- Rows on where targets appear
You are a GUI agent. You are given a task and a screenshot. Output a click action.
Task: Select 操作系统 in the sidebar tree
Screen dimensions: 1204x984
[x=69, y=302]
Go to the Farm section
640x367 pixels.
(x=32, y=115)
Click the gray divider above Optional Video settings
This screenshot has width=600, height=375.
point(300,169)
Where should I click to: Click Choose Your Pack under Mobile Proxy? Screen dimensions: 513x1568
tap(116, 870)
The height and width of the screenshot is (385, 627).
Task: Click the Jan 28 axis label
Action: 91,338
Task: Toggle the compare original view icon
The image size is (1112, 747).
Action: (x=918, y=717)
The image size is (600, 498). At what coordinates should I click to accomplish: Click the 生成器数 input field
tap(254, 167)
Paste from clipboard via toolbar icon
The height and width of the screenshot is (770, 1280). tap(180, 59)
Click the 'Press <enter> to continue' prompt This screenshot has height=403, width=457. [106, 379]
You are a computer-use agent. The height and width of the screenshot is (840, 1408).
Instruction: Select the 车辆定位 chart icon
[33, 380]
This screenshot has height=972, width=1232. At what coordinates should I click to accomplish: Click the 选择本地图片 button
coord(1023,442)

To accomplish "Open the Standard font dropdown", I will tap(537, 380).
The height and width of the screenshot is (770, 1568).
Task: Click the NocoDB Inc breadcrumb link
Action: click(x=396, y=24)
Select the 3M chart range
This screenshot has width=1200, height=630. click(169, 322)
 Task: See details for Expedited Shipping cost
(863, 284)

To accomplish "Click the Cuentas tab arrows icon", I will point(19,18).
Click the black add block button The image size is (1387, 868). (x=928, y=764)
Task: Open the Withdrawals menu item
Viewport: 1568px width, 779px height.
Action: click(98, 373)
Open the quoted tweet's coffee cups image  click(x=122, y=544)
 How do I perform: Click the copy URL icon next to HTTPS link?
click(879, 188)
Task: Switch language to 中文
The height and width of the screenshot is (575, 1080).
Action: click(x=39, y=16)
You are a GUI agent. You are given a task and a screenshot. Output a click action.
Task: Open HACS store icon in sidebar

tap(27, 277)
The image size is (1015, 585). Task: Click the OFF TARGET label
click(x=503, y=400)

- Request
Render these lines as a numbered list, leaving out any blank lines.

- Correct response
1. You are a GUI agent. You are given a task and a screenshot. Output a click action.
2. Task: Select 操作系统 in the sidebar tree
3. Screen dimensions: 1204x984
4. [x=69, y=302]
5. Go to the Farm section
6. 640x367 pixels.
7. (x=32, y=115)
8. Click the gray divider above Optional Video settings
9. This screenshot has width=600, height=375.
10. point(300,169)
11. Where should I click to: Click Choose Your Pack under Mobile Proxy? Screen dimensions: 513x1568
12. tap(116, 870)
13. The height and width of the screenshot is (385, 627).
14. Task: Click the Jan 28 axis label
15. Action: 91,338
16. Task: Toggle the compare original view icon
17. The image size is (1112, 747).
18. Action: (x=918, y=717)
19. The image size is (600, 498). At what coordinates should I click to accomplish: Click the 生成器数 input field
20. tap(254, 167)
21. Paste from clipboard via toolbar icon
22. The height and width of the screenshot is (770, 1280). tap(180, 59)
23. Click the 'Press <enter> to continue' prompt This screenshot has height=403, width=457. [106, 379]
24. You are a computer-use agent. The height and width of the screenshot is (840, 1408).
25. Instruction: Select the 车辆定位 chart icon
26. [33, 380]
27. This screenshot has height=972, width=1232. At what coordinates should I click to accomplish: Click the 选择本地图片 button
28. coord(1023,442)
29. To accomplish "Open the Standard font dropdown", I will tap(537, 380).
30. The height and width of the screenshot is (770, 1568).
31. Task: Click the NocoDB Inc breadcrumb link
32. Action: click(x=396, y=24)
33. Select the 3M chart range
34. This screenshot has width=1200, height=630. click(169, 322)
35.  Task: See details for Expedited Shipping cost
36. (863, 284)
37. To accomplish "Click the Cuentas tab arrows icon", I will point(19,18).
38. Click the black add block button The image size is (1387, 868). (x=928, y=764)
39. Task: Open the Withdrawals menu item
40. Viewport: 1568px width, 779px height.
41. Action: click(98, 373)
42. Open the quoted tweet's coffee cups image  click(x=122, y=544)
43.  How do I perform: Click the copy URL icon next to HTTPS link?
44. click(879, 188)
45. Task: Switch language to 中文
46. The height and width of the screenshot is (575, 1080).
47. Action: click(x=39, y=16)
48. You are a GUI agent. You are given a task and a screenshot. Output a click action.
49. Task: Open HACS store icon in sidebar
50. tap(27, 277)
51. The image size is (1015, 585). Task: Click the OFF TARGET label
52. click(x=503, y=400)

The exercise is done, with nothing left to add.